== Passage
What are some of the major changes made to the federal tax code for 2018 by the Tax Cuts and Jobs Act?

Income Tax Brackets and Rates in 2018. The current rates and brackets are shown in the table below. The income limits for all tax brackets and all filers will be adjusted for inflation. The top marginal income tax rate of 37 percent will hit taxpayers with taxable income of $500,000 and higher for single filers and $600,000 and higher for married couples filing jointly.

Itemized Deductions by Category

Medical Expenses: Medical expense deductibility remains basically unchanged from 2017, but must be in excess of 7.5% of your adjusted gross income to be deductible as an itemized deduction.

Taxes: While the new tax law retains deductibility for all the same types of taxes paid the itemized deduction amount is capped at $10,000.00.

Mortgage Interest: While mortgage interest is still deductible new limitations have been added. Personal residence mortgages taken out after December 15, 2017 limit the mortgage interest deduction to interest on $750,000.00 of debt. Existing mortgages as of that date will still allow interest deductions on $1,000,000.00 of debt.

Interest paid on home equity loans are only deductible if the mortgage proceeds were used to acquire, or substantially improve your personal residence.

Charitable Contributions: There were no changes made to these deductions.

Miscellaneous Deductions: The new tax law eliminates this entire category of itemized deductions. This means that the following deductions are no longer allowed:

  • Union dues
  • Unreimbursed business employee expenses
  • Investment expenses
  • IRA custodial fees
  • Tax Preparation fees
  • Job to job travel
  • And so on

Casualty Losses: Casualty losses are no longer deductible, except for losses incurred in federal declared disaster areas.


What were some of the other changes to the tax code for 2018?

Alimony Payments: For 2018 the law remains the same. Payments of alimony or maintenance payments are tax deductible by the payor and are includable in the income of the payee. However, either of these payments required by a divorce decree or separation agreement signed on or after January 1, 2019 will no longer be deductible by the payor, nor reportable as income by the payee.

Child Tax Credit: The child tax credit is still available for each child under the age of 17. However, the credit doubles from $1,000.00 to $2,000.00 per child. In addition, up to $1,400.00 of this credit is refundable. In addition there is now a nonrefundable credit of $500.00 per dependents other than a qualifying child.

Moving Expenses: All moving expenses are no longer allowed as a deduction against gross income, with the exception of moving expenses incurred by members of the military.

Kiddie Tax: Children who have investment income will no longer be taxed at their parent's tax rates. They instead will be taxed at the rates applicable to estates and trusts. The tax brackets are much smaller and therefore the tax liability may be substantially higher.

Tax tip: If your child has a substantial amount of investment income (interest, dividends and capital gains) you should contact us to discuss the potential ramifications for 2018.

Deduction for income from pass through entities The new tax law has created a new deduction to be used in calculating taxable income. This deduction is for qualified pass through entities. These are Sub-Chapter S corporations, partnerships, limited liability companies, sole proprietors and in some cases individually owned rental properties. If your taxable income is under $315,000.00 for MFJ returns or $157,500.00 for all others then you would be entitled to a deduction of 20% of the entity's taxable income. Above those taxable amounts there are many other factors that come into play in calculating the deduction. If you believe that this may apply to your tax situation it is important that you contact us to discuss this deduction further.
====
== Entries shown
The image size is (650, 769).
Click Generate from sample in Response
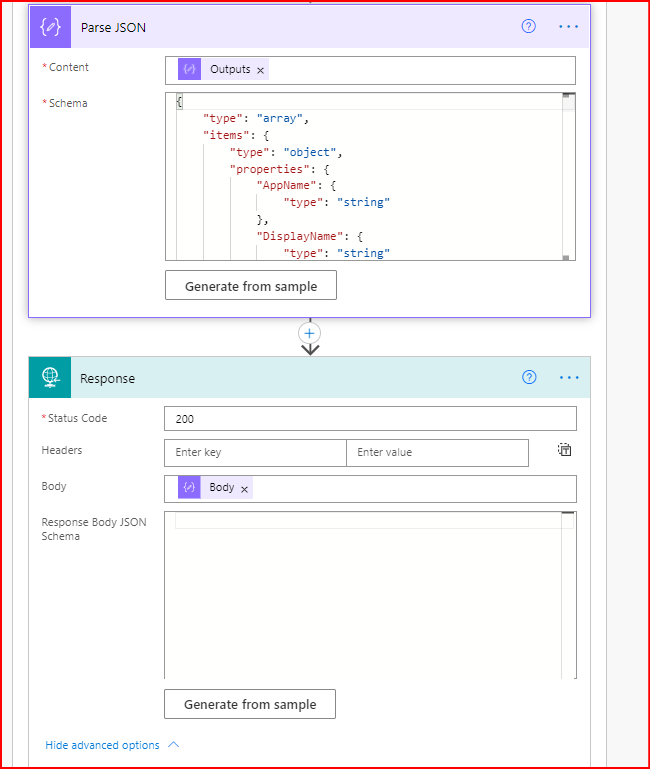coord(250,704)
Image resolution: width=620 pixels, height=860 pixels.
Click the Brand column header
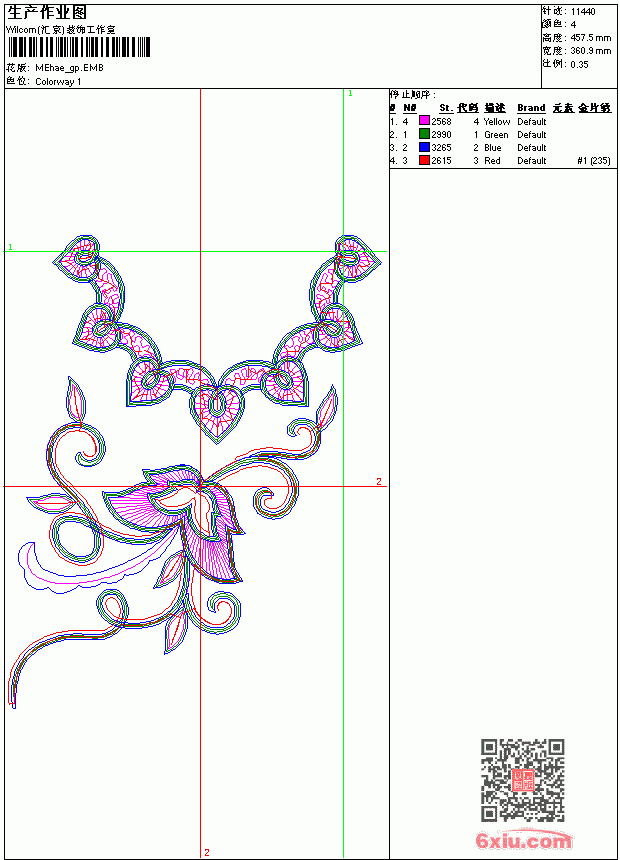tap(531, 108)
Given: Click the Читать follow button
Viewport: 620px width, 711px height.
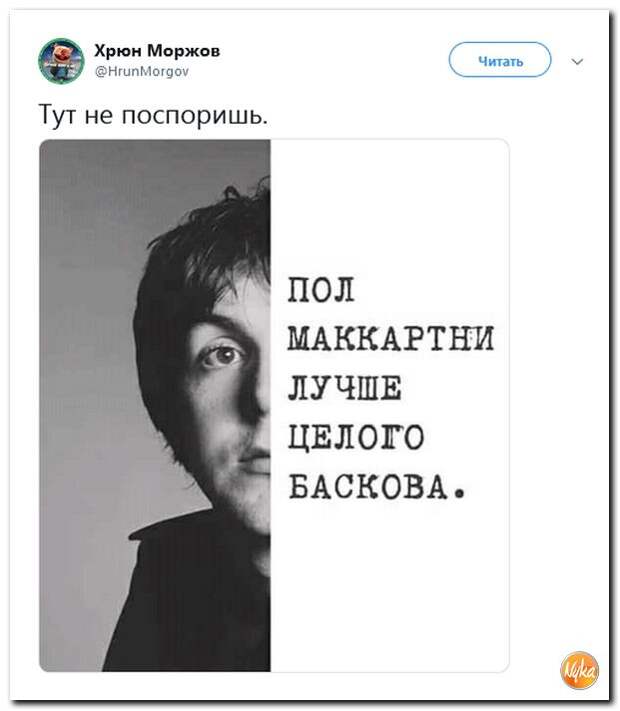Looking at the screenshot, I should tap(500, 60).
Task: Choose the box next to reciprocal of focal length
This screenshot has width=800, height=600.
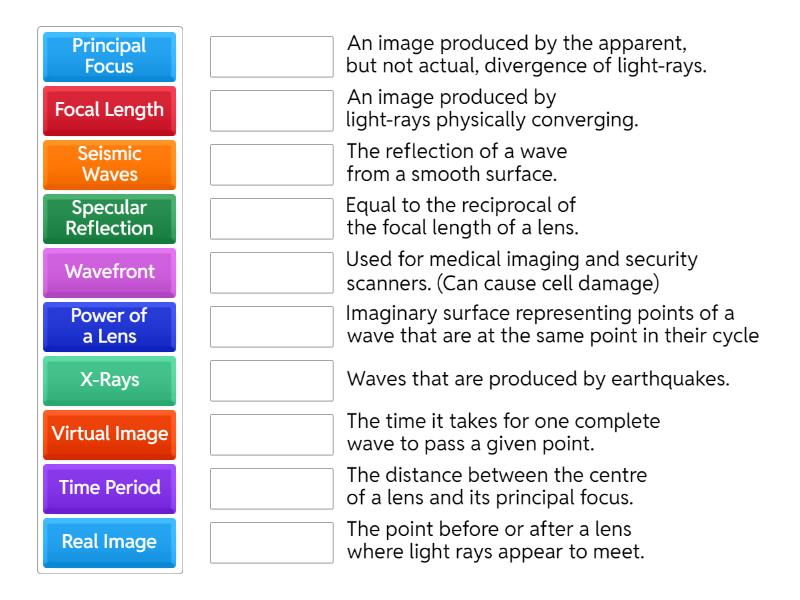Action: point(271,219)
====
== Entries shown
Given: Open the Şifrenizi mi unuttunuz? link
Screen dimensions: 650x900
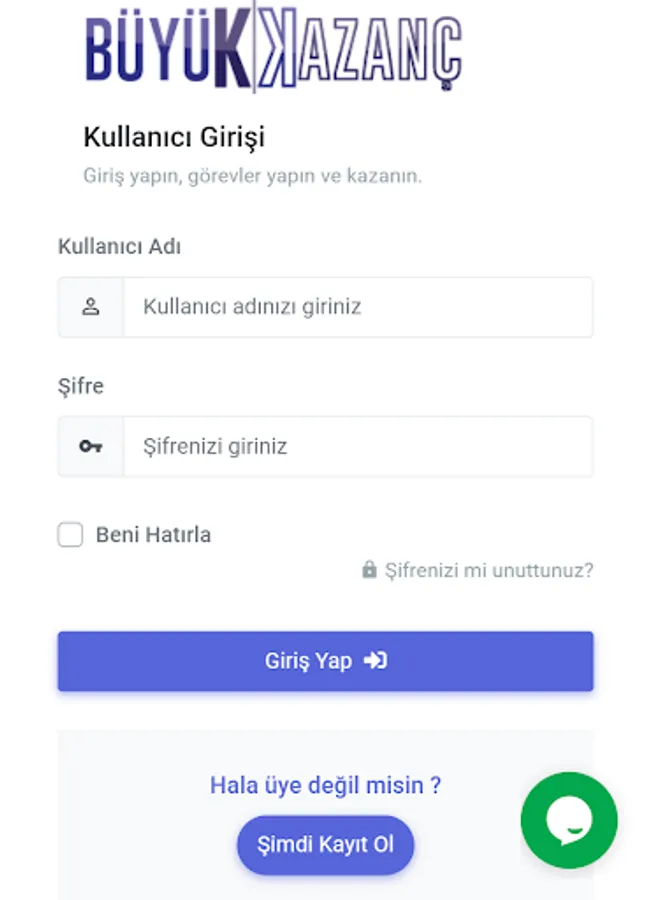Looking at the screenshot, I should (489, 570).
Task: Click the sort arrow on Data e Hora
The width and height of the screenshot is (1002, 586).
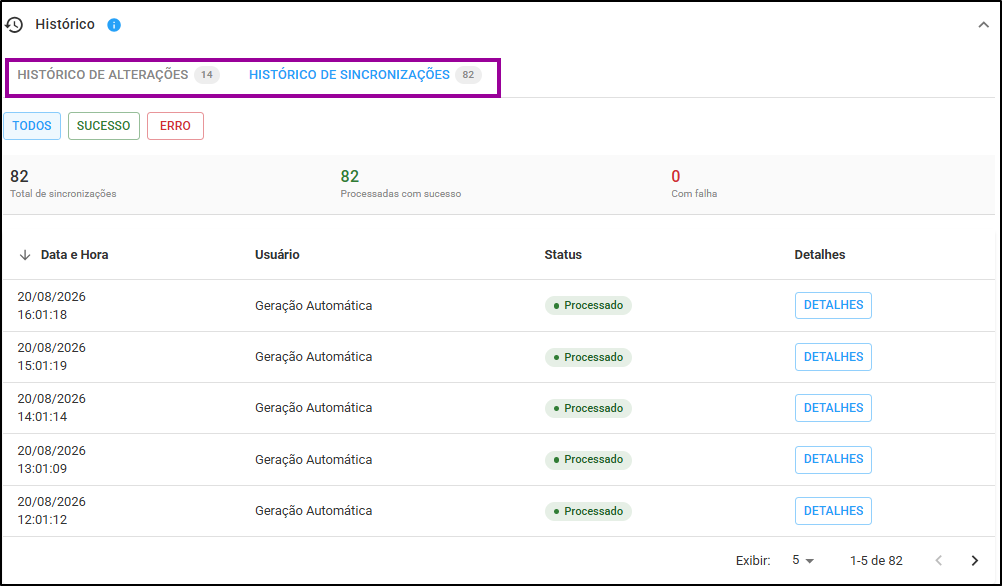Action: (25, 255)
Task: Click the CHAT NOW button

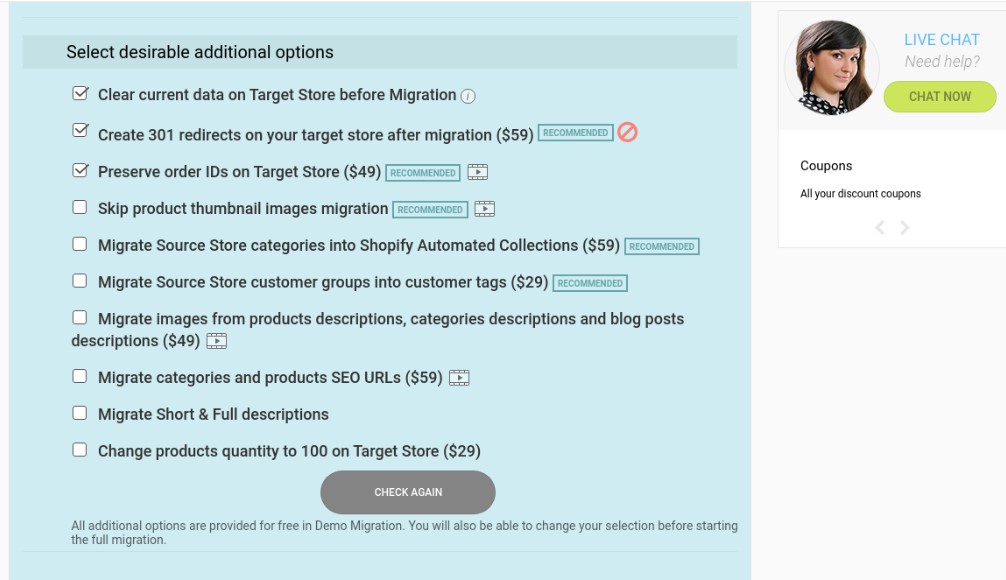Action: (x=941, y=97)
====
## Task goal
Reproduce the portion of the passage on the 2018 tax code changes starting with "Interest paid on" and going on through "your personal residence.".

## Exercise output
Interest paid on home equity loans are only deductible if the mortgage proceeds were used to acquire, or substantially improve your personal residence.